Infinito enquanto dura
Não vejo muito bem o que tem de fracturante a proposta do Bloco de Esquerda sobre os divórcios unilaterais. A verdade é que o casamento como sustentáculo das sociedades é, desde o século passado, uma verdadeira obsolescência. Como se faz notar aqui, o casamento serviu durante muitos séculos de certificado de paternidade dos descendentes e de meio para assegurar a perpetuação do património familiar, nos tempos em que os estatutos sociais se suportavam na posse patrimonial. Hoje, aqueles desígnios são anacrónicos; o casamento, que durante quase um milénio foi um instrumento económico de regulação social, passou a ser genericamente usado como aliança afectiva. Por outras palavras, uma instituição que servia fins económicos passou a ser usada como ritual de consagração de laços amorosos. O problema é que pretender-se impor uma vinculação jurídica a uma união que, por natureza, se situa no plano moral como é a relação afectiva é, evidentemente, desajustado: é como tocar dois instrumentos musicais em descompasso. E é isso que, a par da diminuição das desigualdades entre sexos, explica o aumento exponencial de divórcios. Parece-me, pois, que os criativos de causas fracturantes do BE se limitaram, afinal, a observar os sinais dos tempos e nada mais propõem do que uma adequação do instituto do casamento à verdadeira razão que hoje motiva as pessoas a casarem-se ou a divorciarem-se - o afecto ou a sua extinção, respectivamente.

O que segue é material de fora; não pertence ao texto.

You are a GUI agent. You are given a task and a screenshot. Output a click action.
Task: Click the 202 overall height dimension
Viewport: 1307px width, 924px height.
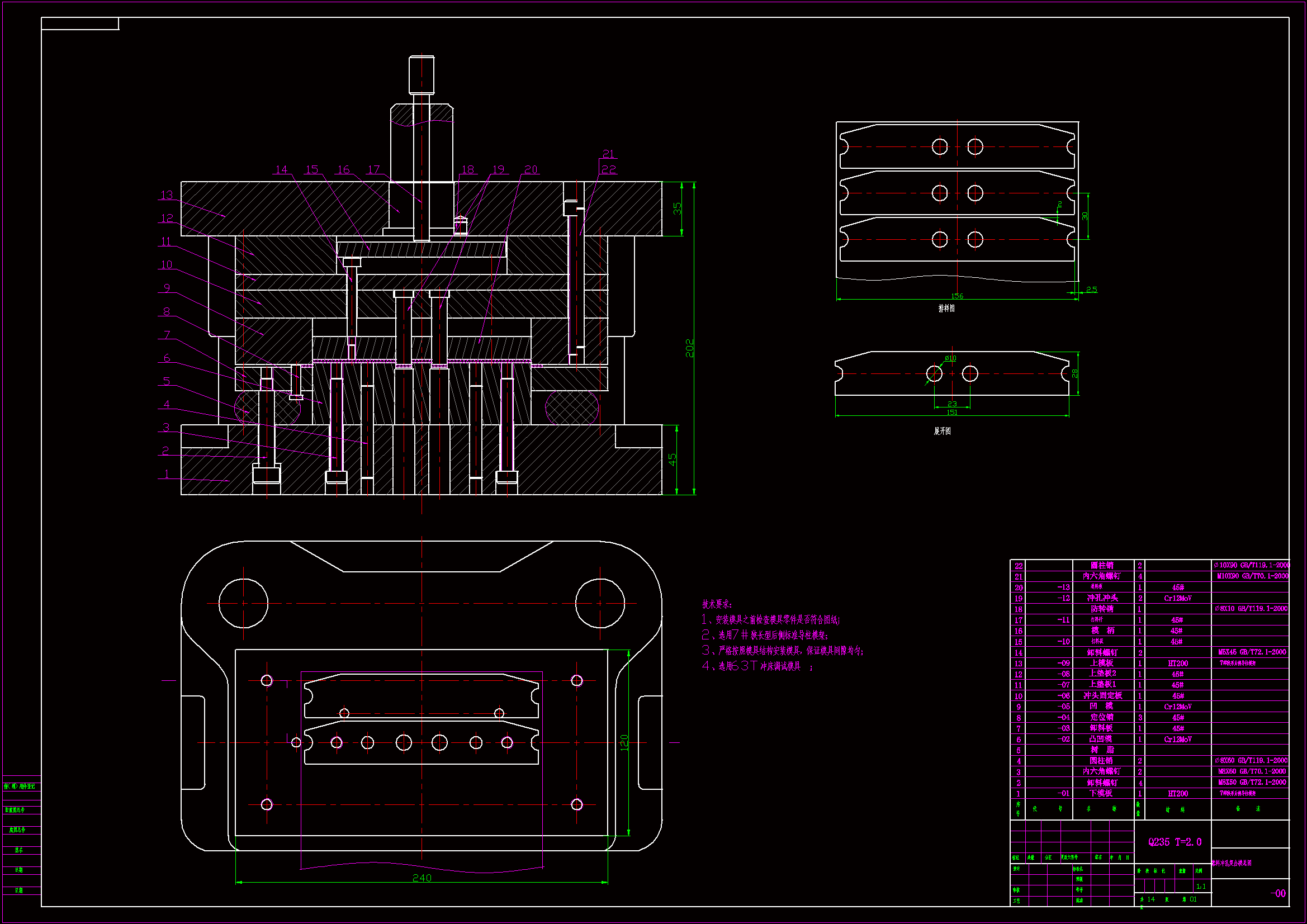[690, 348]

Tenho algumas dúvidas sobre a razoabilidade do decretamento do divórcio no momento. Sempre achei sensato ponderar e pensar bem antes de se tomar uma decisão difícil e parece-me, por isso, do mais elementar bom senso o período de reflexão legalmente consagrado nos divórcios por mútuo consentimento. Há sempre quem se precipite e que a seguir se arrependa, sobretudo aqueles que sentissem o frémito indomável de exercer direitos cívicos sem nunca antes terem aprendido a usá-los.